Tuesday, October 15, 2019

Just Being With You

I watched an episode from the TV show Monk last night. The police captain stays with Monk for a few nights. While he's there, the captain keeps straightening the coffee table. If you're not familiar with the TV show, Monk is a detective with OCD (Obsessive Compulsive Disorder). When they argue about the table, the captain observes that every other piece of furniture sits at a clean 90 degree angle. But Monk keeps setting the coffee table askew.

At the end of the episode, they show a scene of Monk with his late wife. She is sitting on the couch with her feet on the coffee table. She asks Monk if he's tired. He says yes, lays down and puts his head in her lap. The coffee table is positioned for her feet.

That picture, the comfort and safety he found by curling up and being with her. They exchanged something. I'm just not sure what. She gave him something. And it meant so much that he keeps the table the way it used to be. It was a spiritual exchange.
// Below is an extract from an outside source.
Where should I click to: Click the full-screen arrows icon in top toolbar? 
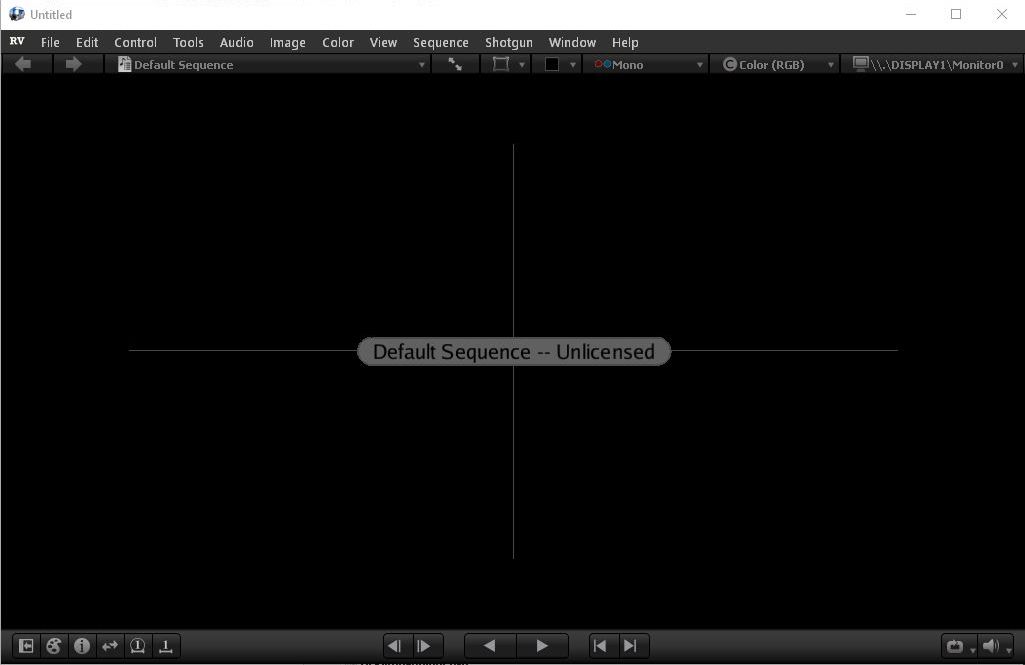455,64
It reminds me of two people and conversations we've had. With one person, their significant other says "I just like having you here." It upsets this person. Makes them feel like an empty show piece.

The other person is someone I tell "I just like being with you." At first, I wanted them to feel comfortable with the silence. We don't need to fill the empty spaces with words. We can have our own social contract - one that benefits us. In a sense, we exchange something spiritually. I don't quite understand it yet.

What makes the same words a comfort to one person and an insult to another? Is there something underneath the words that matters more?

Consider the first person. If the words are all there is, then even if I told them that I enjoy just being in their presence, I would also be insulting them. It would be impossible for this person to ever have someone enjoy them. But if the words are merely a physical manifestation of something spiritual, then the person who says those words can make a difference in the outcome.

Or in language I've used before - the quality of the fruit depends on the quality of the tree. Saying the words doesn't make them true. And it certainly doesn't guarantee a result. There is something - Someone - deeper, underneath the sounds and definitions.

Why is this even bouncing around in my head? I'm looking for hope. I'm looking for a reason to trust. That's hard when all words look like lies.